In delivering the sentence, Los Angeles County Superior Court Judge Cynthia Ulfig said the effort to steal cars showed "sophistication, planning." And prosecutors had argued that he did not exhibit any remorse toward his victims.
"Mr. Dykstra might not believe he is a criminal, but his actions have been criminal," she said, invoking baseball terminology such as "strikes" and "home run" to underscore her point.
Her sentence came after Dykstra's lawyer unsuccessfully urged the court to withdraw the no contest plea. But Ulfig said Dykstra was given ample due process and he had numerous opportunities to show evidence that he was innocent.
After she rejected the plea withdrawal, Dykstra addressed the court, making a rambling and repetitive speech requesting leniency.
"Did I do something I'm not proud of? Yes," Dykstra said. "Am I a criminal? No."
During the statement, he apologized to his family and told the judge he had voluntarily entered drug rehab.
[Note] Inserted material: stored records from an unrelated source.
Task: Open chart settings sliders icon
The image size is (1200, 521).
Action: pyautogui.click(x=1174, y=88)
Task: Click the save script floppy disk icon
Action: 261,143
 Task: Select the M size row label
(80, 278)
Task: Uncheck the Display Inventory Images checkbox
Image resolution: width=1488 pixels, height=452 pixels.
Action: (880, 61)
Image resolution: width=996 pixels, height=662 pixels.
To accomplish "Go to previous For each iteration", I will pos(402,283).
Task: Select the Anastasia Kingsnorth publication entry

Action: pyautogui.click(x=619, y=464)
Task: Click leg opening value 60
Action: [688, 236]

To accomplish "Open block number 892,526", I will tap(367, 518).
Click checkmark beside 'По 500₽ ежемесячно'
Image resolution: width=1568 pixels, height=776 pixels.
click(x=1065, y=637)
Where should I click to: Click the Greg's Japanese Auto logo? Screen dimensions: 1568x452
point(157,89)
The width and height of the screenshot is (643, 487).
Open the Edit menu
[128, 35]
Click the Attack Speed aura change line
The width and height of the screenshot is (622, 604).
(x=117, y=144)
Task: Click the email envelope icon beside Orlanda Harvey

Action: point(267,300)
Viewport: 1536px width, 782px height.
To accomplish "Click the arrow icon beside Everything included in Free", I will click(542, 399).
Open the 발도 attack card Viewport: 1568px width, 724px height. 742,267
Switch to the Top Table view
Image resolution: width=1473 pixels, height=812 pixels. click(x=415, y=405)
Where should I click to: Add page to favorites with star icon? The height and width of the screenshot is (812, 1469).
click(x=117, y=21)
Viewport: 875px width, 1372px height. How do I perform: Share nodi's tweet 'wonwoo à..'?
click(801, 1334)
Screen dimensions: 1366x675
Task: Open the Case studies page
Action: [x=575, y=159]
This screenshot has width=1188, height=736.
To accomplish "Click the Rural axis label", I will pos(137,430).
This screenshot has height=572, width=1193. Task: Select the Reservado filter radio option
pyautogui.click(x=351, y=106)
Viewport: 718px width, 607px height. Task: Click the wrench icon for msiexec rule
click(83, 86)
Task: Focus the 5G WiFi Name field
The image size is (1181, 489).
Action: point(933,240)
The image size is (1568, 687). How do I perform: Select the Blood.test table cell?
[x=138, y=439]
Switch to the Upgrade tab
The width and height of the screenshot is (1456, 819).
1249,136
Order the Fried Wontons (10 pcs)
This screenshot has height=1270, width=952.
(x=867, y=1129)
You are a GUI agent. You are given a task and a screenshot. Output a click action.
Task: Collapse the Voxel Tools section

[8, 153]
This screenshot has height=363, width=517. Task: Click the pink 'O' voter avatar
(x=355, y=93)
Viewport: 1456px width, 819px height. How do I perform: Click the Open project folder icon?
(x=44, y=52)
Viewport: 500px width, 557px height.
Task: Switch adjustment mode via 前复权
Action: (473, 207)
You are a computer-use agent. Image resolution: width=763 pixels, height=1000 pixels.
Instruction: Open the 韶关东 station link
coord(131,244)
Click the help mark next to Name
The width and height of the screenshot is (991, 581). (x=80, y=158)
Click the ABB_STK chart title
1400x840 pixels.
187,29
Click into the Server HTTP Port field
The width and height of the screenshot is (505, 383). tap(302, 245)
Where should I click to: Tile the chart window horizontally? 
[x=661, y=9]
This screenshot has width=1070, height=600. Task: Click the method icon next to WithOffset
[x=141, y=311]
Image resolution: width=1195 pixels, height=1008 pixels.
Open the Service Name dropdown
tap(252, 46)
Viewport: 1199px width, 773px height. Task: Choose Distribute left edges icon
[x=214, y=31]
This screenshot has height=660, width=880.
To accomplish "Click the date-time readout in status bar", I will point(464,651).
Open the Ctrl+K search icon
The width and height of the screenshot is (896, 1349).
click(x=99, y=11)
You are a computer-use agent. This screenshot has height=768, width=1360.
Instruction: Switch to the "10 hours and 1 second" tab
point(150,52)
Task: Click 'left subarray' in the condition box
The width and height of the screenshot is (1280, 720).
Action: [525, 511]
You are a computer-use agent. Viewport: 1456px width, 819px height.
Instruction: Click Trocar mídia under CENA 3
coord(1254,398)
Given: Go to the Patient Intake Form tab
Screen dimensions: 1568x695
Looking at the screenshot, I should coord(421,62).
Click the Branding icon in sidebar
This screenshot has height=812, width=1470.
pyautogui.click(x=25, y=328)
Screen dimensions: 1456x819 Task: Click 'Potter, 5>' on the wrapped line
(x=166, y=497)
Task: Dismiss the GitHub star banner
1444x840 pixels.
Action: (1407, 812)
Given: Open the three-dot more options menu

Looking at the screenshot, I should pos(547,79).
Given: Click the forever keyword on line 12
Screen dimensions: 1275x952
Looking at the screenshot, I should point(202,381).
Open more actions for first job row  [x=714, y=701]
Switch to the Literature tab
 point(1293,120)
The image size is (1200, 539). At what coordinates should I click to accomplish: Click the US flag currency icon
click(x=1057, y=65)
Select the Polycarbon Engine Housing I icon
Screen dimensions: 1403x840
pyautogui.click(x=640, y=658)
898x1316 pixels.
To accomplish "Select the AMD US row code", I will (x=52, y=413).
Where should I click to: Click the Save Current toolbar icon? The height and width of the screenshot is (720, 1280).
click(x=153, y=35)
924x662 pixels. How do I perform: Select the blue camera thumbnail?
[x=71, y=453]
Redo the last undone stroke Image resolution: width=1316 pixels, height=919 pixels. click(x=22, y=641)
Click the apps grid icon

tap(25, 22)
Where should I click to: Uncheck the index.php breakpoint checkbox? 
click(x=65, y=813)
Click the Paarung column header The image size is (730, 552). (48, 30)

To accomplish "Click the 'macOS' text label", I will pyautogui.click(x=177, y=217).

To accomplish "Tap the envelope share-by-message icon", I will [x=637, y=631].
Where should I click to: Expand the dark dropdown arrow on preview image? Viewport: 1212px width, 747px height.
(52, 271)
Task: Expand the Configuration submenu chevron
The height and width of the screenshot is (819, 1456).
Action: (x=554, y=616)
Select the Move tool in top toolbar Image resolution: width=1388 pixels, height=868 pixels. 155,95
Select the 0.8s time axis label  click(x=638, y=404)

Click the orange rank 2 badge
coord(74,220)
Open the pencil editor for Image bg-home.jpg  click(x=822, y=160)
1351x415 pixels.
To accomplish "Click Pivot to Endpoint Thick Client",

He did not, however, apologize to the victims, including the man whose identity he stole in an effort to steal the cars.
In January 2011, Dykstra, his accountant Robert Hymers, 27, and friend Christopher Gavanis, 30, tried to lease high-end automobiles from several area dealerships by allegedly providing fraudulent information and claiming credit through a phony business, prosecutors said.
According to prosecutors, Dykstra and Hymers allegedly provided information from a man they said was a co-signer at two dealerships, even though they were not authorized to use his name.
Prosecutors said Dykstra failed in his initial attempts to lease a new Mercedes-Benz S550 and new Cadillac, but the men succeeded in obtaining a Ford Flex, a Lincoln and a Ford Mustang.